= TEXT SECTION =
* begin *

I think that is very true $10,000 is not enough, but I guess my point is that we are not on the brink to where we have to eat Ramen noodles. I work in healthcare myself and I see everyday what happens when you don't take care of yourself, you end up paying big time physically, emotionally AND financially!!!!

Well, I am going to talk to him some tonight and hopefully I can bring up some of the points you guys are making. He just gets so mad so fast whenever I even suggest doing things a little differently. It's a VERY emotional issue for him. I don't mind if he balances the checkbook, but I make close to $70,000/yr and feel I should at least be able to go to lunch with a co-worker and not have to call him to see whether or not I can use the debit card. It just feels like I am asking permission!!!

LivsMum wrote:
I'm sorry you are having a hard time with your husband.

Seeing as you make more than him (and even if you didn't) - things should be fairer in your household. Is he a control freak at all? What he's saying is totally unrealistic. It would be great if you could get an unbiased opinion (third party) that would back you up. Someone that may have to go 100% over your finances and make him see where some changes could be made.

* end *

= WRITTEN INSTRUCTION =
Answer these questions from the text on the household money dispute:
(a) In what field does the writer work?
(b) About how much does the writer earn per year?
(c) What kind of opinion does LivsMum suggest getting?
The records that come next are separate material and have no connection to the text.

= INFORMATION PROVIDED =
* begin *

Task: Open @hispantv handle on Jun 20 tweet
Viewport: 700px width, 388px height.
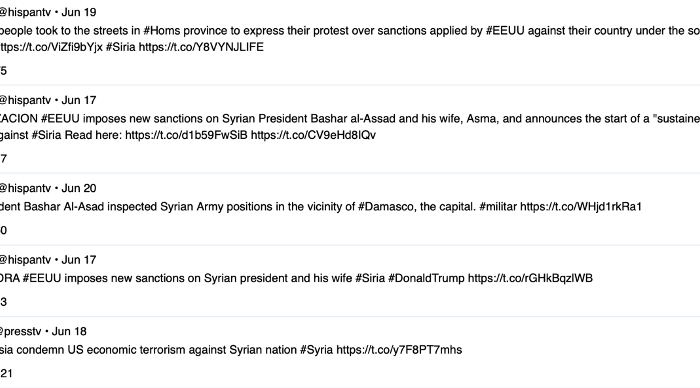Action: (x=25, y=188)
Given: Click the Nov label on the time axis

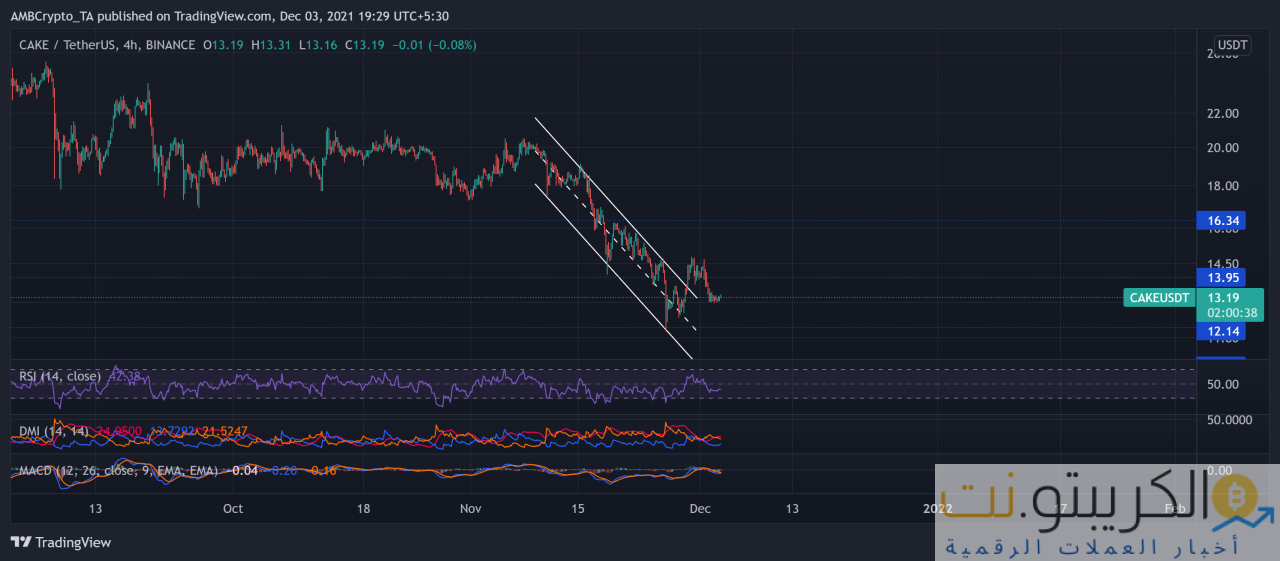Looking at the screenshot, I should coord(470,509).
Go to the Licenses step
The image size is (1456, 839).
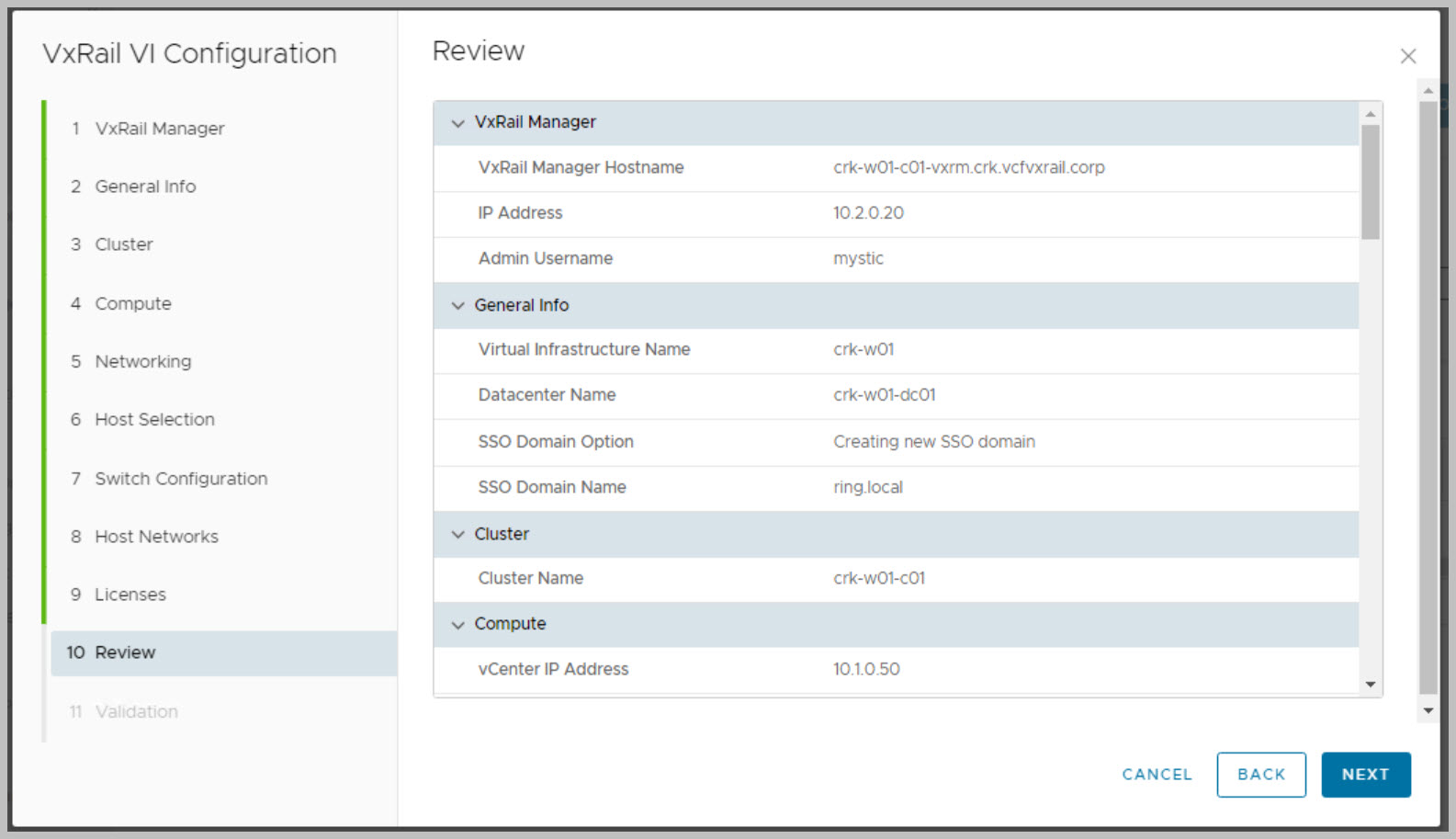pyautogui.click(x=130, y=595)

* end *
* begin *

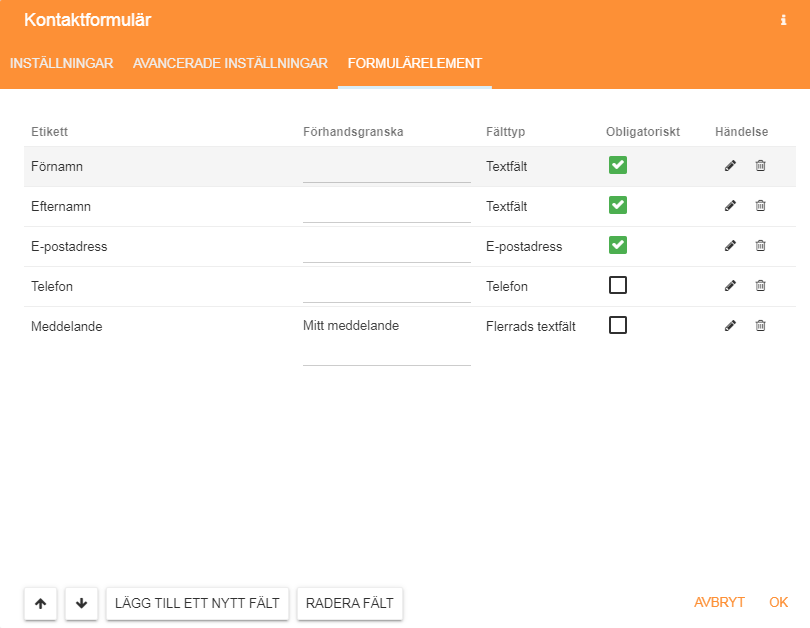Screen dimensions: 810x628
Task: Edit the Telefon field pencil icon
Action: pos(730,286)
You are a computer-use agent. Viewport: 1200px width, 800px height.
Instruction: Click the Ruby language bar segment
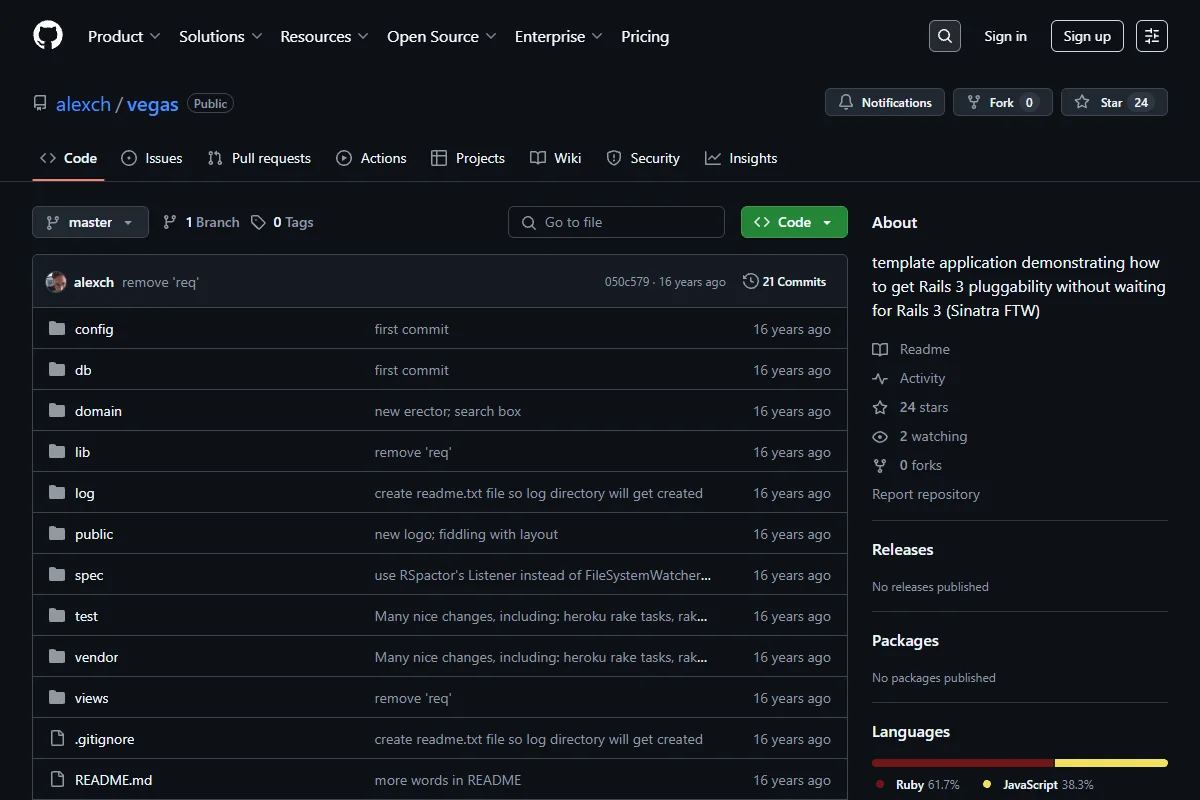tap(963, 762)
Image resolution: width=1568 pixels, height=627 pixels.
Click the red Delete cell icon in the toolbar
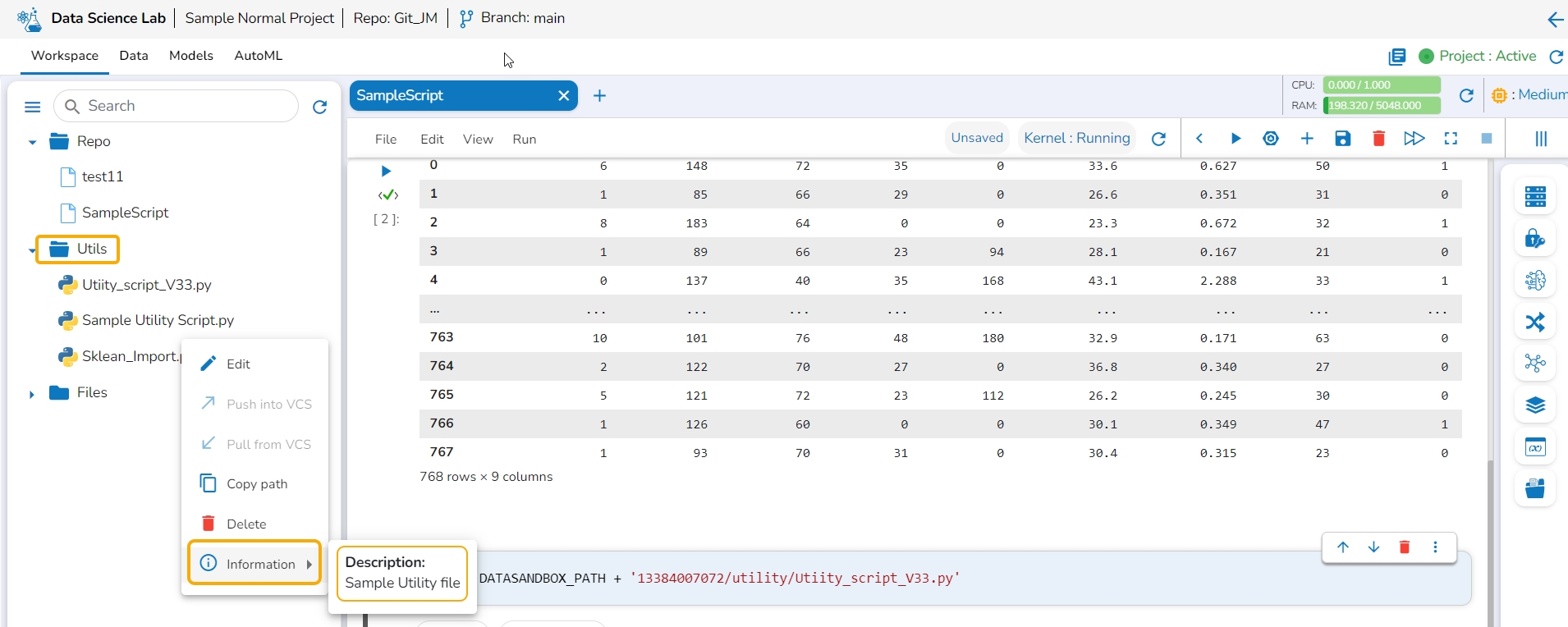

* end *
* begin *

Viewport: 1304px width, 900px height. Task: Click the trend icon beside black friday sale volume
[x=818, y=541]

* end *

= FULL OUTPUT =
(a) Healthcare.
(b) Close to $70,000.
(c) An unbiased, third-party opinion.